Cependant en lisant ce qui précède quelques-uns diront peut-être: «Mais ce que vous placez comme point de départ est pour moi le but de toutes mes espérances». — Nous sommes convaincus que beaucoup, beaucoup d'âmes sont dans le même cas. — Ne sachant pas, n'ayant pas appris, de quelle manière Dieu donne la paix, elles font du point de départ de Dieu leur but, ou bien elles mêlent ensemble le commencement et la fin attendant aussi bien la paix que la gloire et faisant tort ainsi à l'une aussi bien qu'à l'autre. Car si l'on n'a pas trouvé un repos parfait en Christ, on ne peut pas vivre dans l'attente de la gloire; ce qu'on attend, c'est la paix; et aussi longtemps que ce désir primitif et principal n'est pas satisfait, on ne peut pas avoir d'espérance plus élevée. Un homme qui meurt de faim ne peut prendre aucun plaisir dans des bijoux ou des habits somptueux.

On peut aussi me dire: Mais si le commencement et la fin sont assurés, quelle nécessité y a-t-il d'acquérir quelque chose en chemin? — Nous répondons: un chrétien accompli, un homme spirituel, n'est pas formé en un jour, bien qu'il soit sauvé en un instant. Un homme dans le monde est quelque chose de plus qu'un simple être vivant: il a un nom, un caractère, qui le font connaître soit en bien soit en mal, et établissent l'impression qu'il produit sur nous. Il en est de même du chrétien: il n'est pas sauvé simplement pour être glorifié, car Dieu éloignerait aussitôt les rachetés d'un lieu si rempli de dangers pour eux et, à cause d'eux, hélas! de honte et de déshonneur pour lui-même! Dieu a son dessein ici-bas dans leur salut, et il veut être glorifié par leur moyen. De leur côté, les chrétiens ont à croître en la connaissance de Dieu dans leur situation et leurs circonstances, car toute une éternité de gloire ne leur en offrira pas l'occasion.

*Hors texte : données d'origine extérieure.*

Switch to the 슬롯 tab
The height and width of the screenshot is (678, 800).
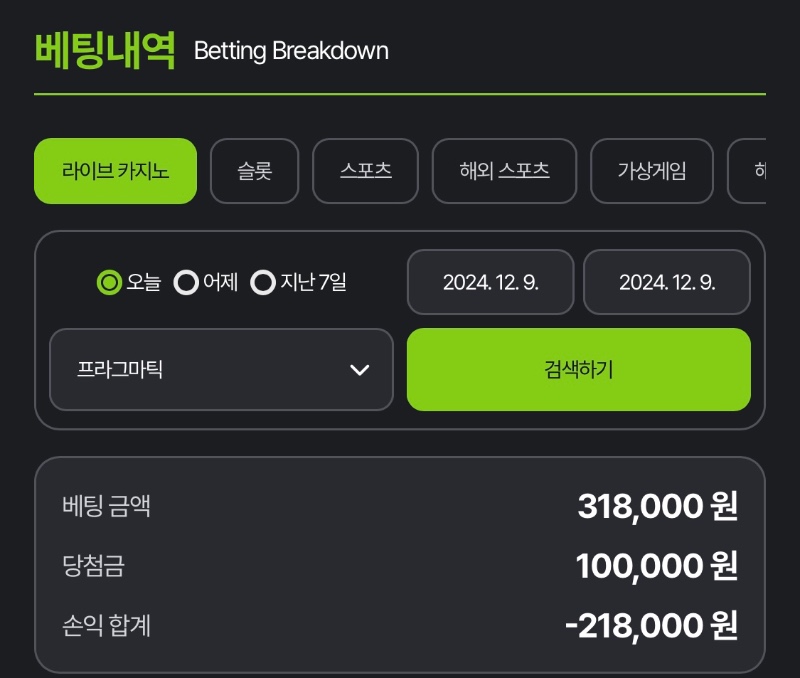(x=255, y=171)
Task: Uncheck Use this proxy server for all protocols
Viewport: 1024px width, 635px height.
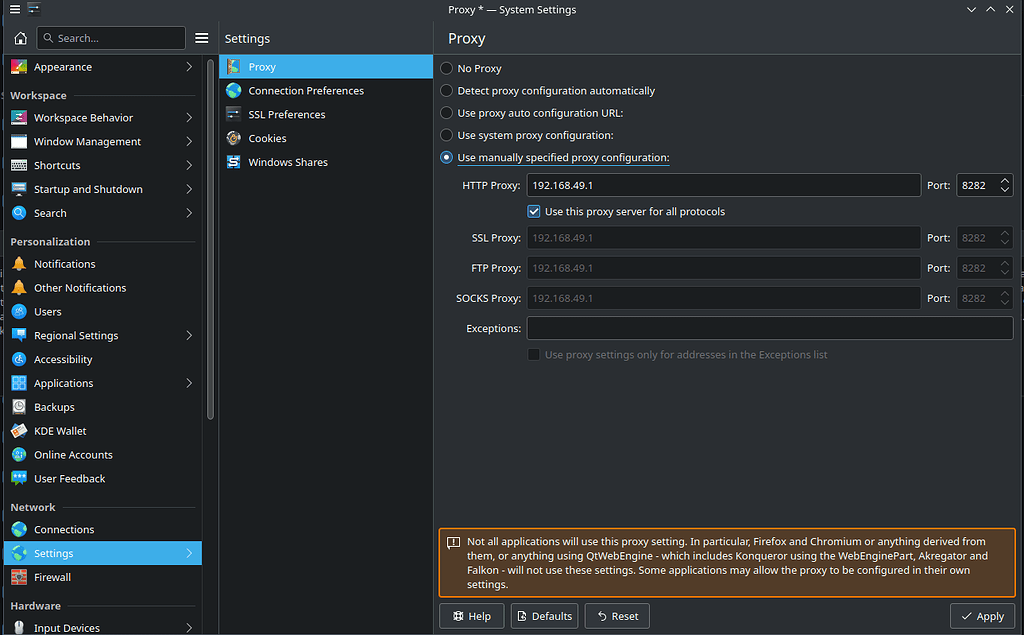Action: tap(534, 212)
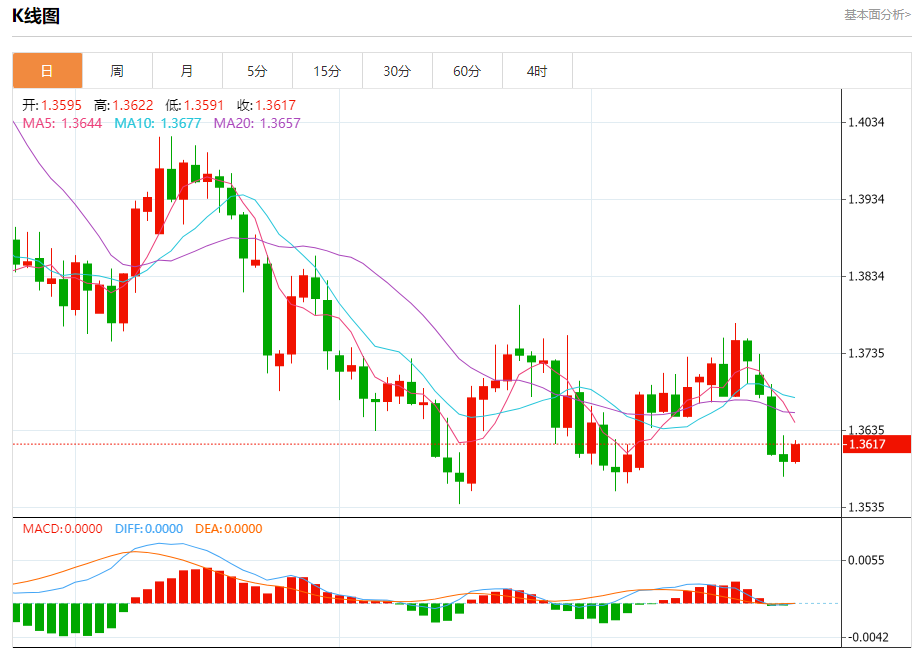
Task: Open the 4时 timeframe tab
Action: [x=537, y=71]
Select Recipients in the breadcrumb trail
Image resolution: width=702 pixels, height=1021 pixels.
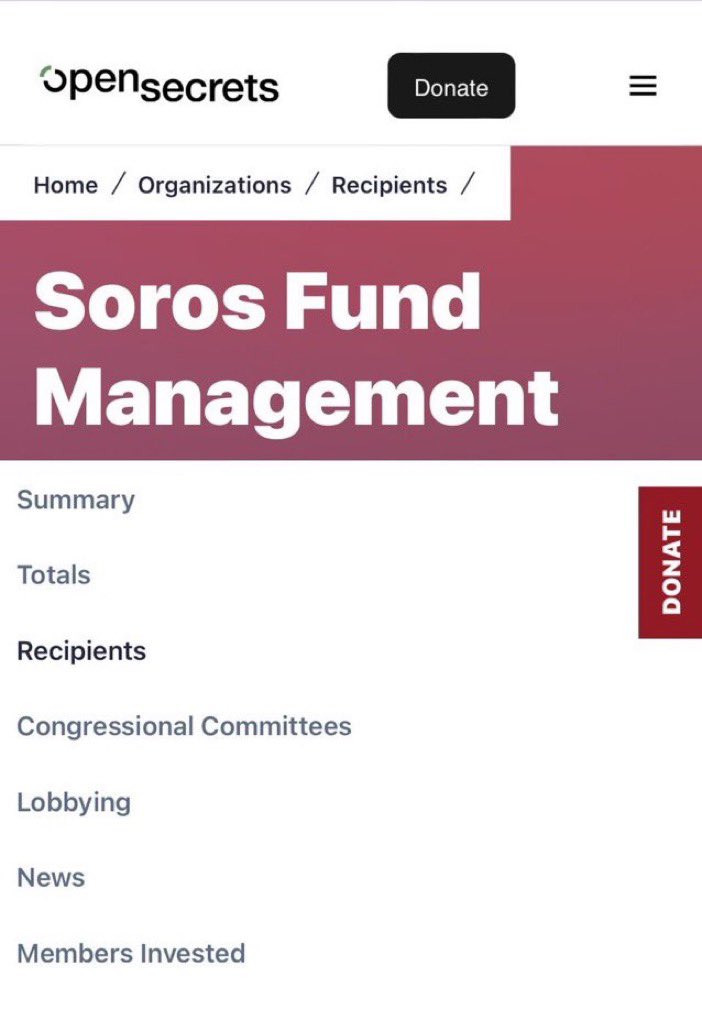tap(389, 185)
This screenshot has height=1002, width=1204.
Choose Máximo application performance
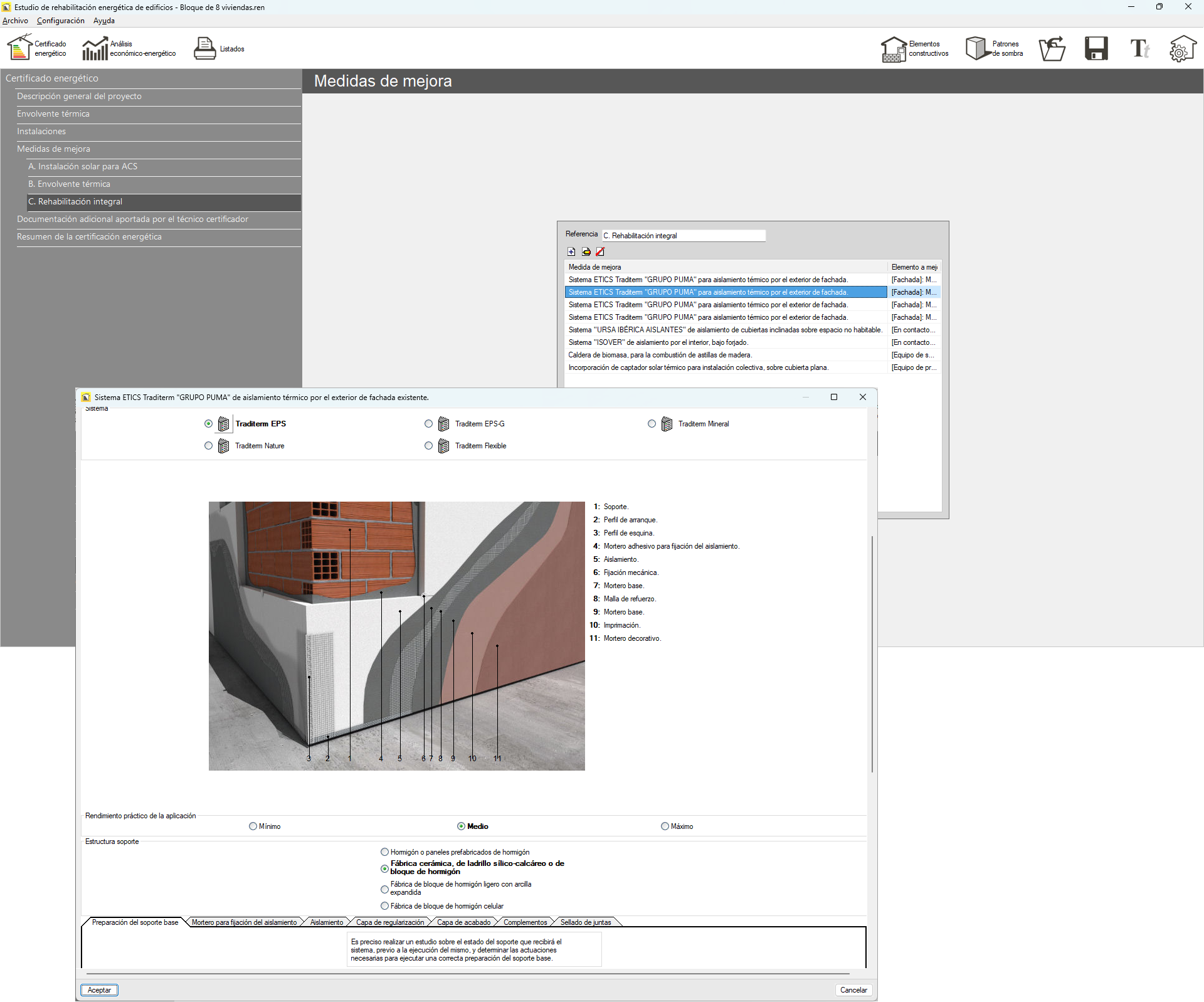[665, 826]
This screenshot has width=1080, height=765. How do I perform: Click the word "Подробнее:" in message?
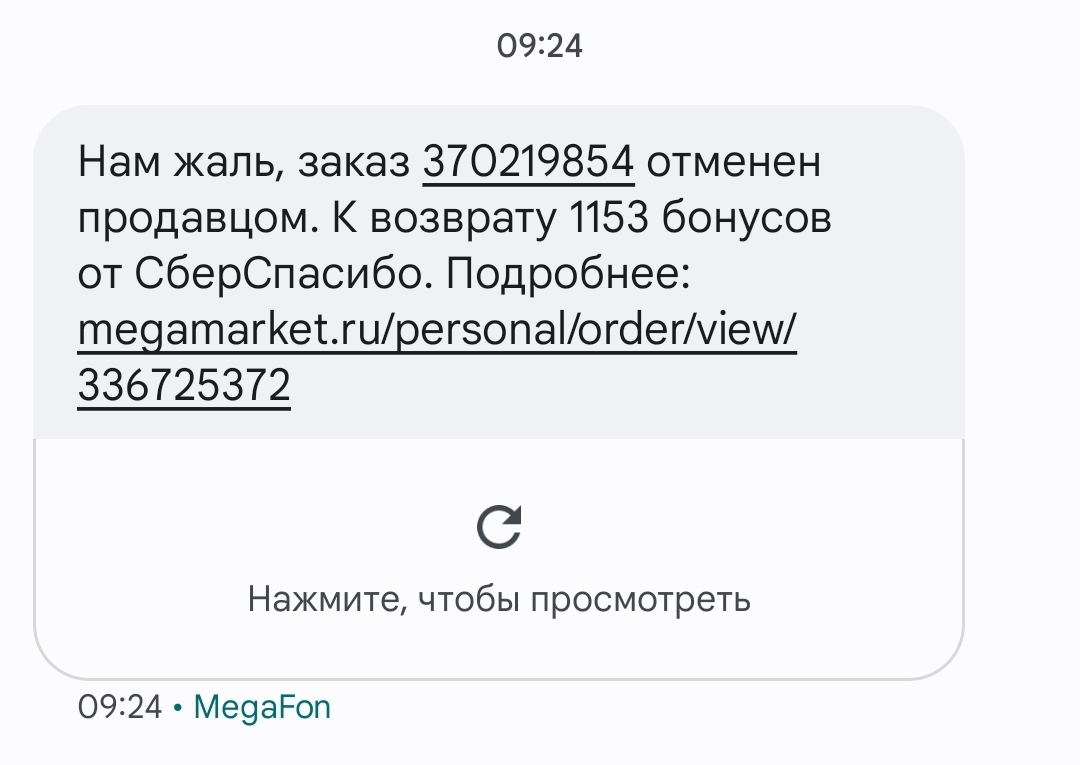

Le progrès, par conséquent, consiste à saisir l'amour, la grâce et la gloire de Dieu, à avoir l'intelligence de ses conseils et de ses desseins à l'égard de Christ et de ceux pour qui Christ est mort et ressuscité. Et à mesure que l'âme croît ainsi pas à pas dans «la connaissance de Dieu», et entre dans ses pensées d'amour, de paix et de gloire, elle atteint le but, et seulement ainsi. L'objet de Paul était de «saisir ce pourquoi il avait été saisi par Christ» (Philippiens 3: 12). Christ avait saisi Paul, non pas simplement pour le délivrer de la mort et de l'enfer, mais pour le conduire à travers le monde, le faire triompher de toutes les difficultés et de tous les obstacles dans le chemin, et le placer avec lui-même dans la gloire. Paul le savait par la foi, et il désirait l'expérimenter pratiquement; et c'est en ayant cela devant les yeux, qu'il s'écrie: — Si en quelque manière que ce soit, je puis parvenir à la résurrection d'entre les morts» (Philippiens 3: 11). C'est vers ce but qu'il courait de manière à remporter le prix, et il nous invite à courir également ainsi; toutefois il pouvait dire: «Moi donc je cours, mais non comme ne sachant pas vers quel but» (1 Corinthiens 9: 26). Le point de départ, le chemin et le but, tout était certain pour lui, car il savait quel était Celui qui l'avait saisi. On ne peut parvenir à quelque chose qu'en tenant les yeux fixés sur le but, et c'est ce que l'apôtre faisait.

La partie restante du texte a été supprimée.